_Provided data_:
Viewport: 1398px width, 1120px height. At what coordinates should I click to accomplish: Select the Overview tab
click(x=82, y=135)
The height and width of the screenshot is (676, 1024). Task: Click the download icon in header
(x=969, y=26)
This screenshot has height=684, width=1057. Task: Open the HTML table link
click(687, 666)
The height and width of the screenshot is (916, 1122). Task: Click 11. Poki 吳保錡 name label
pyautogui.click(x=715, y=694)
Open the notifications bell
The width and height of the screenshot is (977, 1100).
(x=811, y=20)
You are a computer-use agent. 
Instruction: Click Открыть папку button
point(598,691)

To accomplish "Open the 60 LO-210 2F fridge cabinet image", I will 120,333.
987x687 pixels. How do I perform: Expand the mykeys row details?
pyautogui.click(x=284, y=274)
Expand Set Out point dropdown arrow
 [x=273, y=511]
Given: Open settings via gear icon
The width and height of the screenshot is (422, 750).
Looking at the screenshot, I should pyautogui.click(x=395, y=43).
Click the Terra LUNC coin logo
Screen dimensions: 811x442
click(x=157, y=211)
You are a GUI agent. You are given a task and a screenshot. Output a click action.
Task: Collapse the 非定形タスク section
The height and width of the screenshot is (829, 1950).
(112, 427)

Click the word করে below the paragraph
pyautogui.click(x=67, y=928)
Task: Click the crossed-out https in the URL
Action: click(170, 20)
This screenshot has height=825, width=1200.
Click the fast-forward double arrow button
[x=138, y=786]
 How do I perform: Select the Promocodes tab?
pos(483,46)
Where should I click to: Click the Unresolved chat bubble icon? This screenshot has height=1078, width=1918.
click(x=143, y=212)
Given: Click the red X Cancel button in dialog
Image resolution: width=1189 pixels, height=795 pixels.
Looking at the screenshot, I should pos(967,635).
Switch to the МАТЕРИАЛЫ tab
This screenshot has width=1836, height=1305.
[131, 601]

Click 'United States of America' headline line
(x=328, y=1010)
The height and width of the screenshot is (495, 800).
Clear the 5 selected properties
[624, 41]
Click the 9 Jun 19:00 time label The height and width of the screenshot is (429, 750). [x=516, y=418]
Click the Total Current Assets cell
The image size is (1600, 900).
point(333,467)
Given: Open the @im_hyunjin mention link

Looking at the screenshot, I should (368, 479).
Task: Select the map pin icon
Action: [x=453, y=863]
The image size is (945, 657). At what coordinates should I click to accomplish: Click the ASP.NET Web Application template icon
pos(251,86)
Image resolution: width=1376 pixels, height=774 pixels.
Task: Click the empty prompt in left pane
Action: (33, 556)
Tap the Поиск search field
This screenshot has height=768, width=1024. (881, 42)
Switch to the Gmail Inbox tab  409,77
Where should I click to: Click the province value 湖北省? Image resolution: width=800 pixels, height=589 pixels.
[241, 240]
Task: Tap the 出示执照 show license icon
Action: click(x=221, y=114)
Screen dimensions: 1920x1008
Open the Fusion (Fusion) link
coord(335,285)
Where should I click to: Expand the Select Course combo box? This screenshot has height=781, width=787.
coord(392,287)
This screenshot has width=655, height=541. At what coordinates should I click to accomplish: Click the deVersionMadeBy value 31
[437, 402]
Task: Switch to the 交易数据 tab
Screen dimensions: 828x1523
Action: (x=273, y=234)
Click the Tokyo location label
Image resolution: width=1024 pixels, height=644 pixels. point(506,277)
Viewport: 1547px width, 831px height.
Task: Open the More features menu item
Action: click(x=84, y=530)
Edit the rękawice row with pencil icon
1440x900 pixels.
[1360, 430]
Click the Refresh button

_Short problem_:
Quote all of the rows above verbatim, with nothing changed.

_Full output_:
Viewport: 1398px width, 1120px height. At what coordinates should I click to accomplish: Select the Overview tab
click(x=82, y=135)
The height and width of the screenshot is (676, 1024). Task: Click the download icon in header
(x=969, y=26)
This screenshot has height=684, width=1057. Task: Open the HTML table link
click(687, 666)
The height and width of the screenshot is (916, 1122). Task: Click 11. Poki 吳保錡 name label
pyautogui.click(x=715, y=694)
Open the notifications bell
The width and height of the screenshot is (977, 1100).
(x=811, y=20)
You are a computer-use agent. 
Instruction: Click Открыть папку button
point(598,691)

To accomplish "Open the 60 LO-210 2F fridge cabinet image", I will 120,333.
987x687 pixels. How do I perform: Expand the mykeys row details?
pyautogui.click(x=284, y=274)
Expand Set Out point dropdown arrow
 [x=273, y=511]
Given: Open settings via gear icon
The width and height of the screenshot is (422, 750).
Looking at the screenshot, I should pyautogui.click(x=395, y=43).
Click the Terra LUNC coin logo
Screen dimensions: 811x442
click(x=157, y=211)
You are a GUI agent. You are given a task and a screenshot. Output a click action.
Task: Collapse the 非定形タスク section
The height and width of the screenshot is (829, 1950).
(112, 427)

Click the word করে below the paragraph
pyautogui.click(x=67, y=928)
Task: Click the crossed-out https in the URL
Action: click(170, 20)
This screenshot has height=825, width=1200.
Click the fast-forward double arrow button
[x=138, y=786]
 How do I perform: Select the Promocodes tab?
pos(483,46)
Where should I click to: Click the Unresolved chat bubble icon? This screenshot has height=1078, width=1918.
click(x=143, y=212)
Given: Click the red X Cancel button in dialog
Image resolution: width=1189 pixels, height=795 pixels.
Looking at the screenshot, I should pos(967,635).
Switch to the МАТЕРИАЛЫ tab
This screenshot has width=1836, height=1305.
[131, 601]

Click 'United States of America' headline line
(x=328, y=1010)
The height and width of the screenshot is (495, 800).
Clear the 5 selected properties
[624, 41]
Click the 9 Jun 19:00 time label The height and width of the screenshot is (429, 750). [x=516, y=418]
Click the Total Current Assets cell
The image size is (1600, 900).
point(333,467)
Given: Open the @im_hyunjin mention link

Looking at the screenshot, I should (368, 479).
Task: Select the map pin icon
Action: [x=453, y=863]
The image size is (945, 657). At what coordinates should I click to accomplish: Click the ASP.NET Web Application template icon
pos(251,86)
Image resolution: width=1376 pixels, height=774 pixels.
Task: Click the empty prompt in left pane
Action: (33, 556)
Tap the Поиск search field
This screenshot has height=768, width=1024. (881, 42)
Switch to the Gmail Inbox tab  409,77
Where should I click to: Click the province value 湖北省? Image resolution: width=800 pixels, height=589 pixels.
[241, 240]
Task: Tap the 出示执照 show license icon
Action: click(x=221, y=114)
Screen dimensions: 1920x1008
Open the Fusion (Fusion) link
coord(335,285)
Where should I click to: Expand the Select Course combo box? This screenshot has height=781, width=787.
coord(392,287)
This screenshot has width=655, height=541. At what coordinates should I click to accomplish: Click the deVersionMadeBy value 31
[437, 402]
Task: Switch to the 交易数据 tab
Screen dimensions: 828x1523
Action: (x=273, y=234)
Click the Tokyo location label
Image resolution: width=1024 pixels, height=644 pixels. point(506,277)
Viewport: 1547px width, 831px height.
Task: Open the More features menu item
Action: click(x=84, y=530)
Edit the rękawice row with pencil icon
1440x900 pixels.
[1360, 430]
Click the Refresh button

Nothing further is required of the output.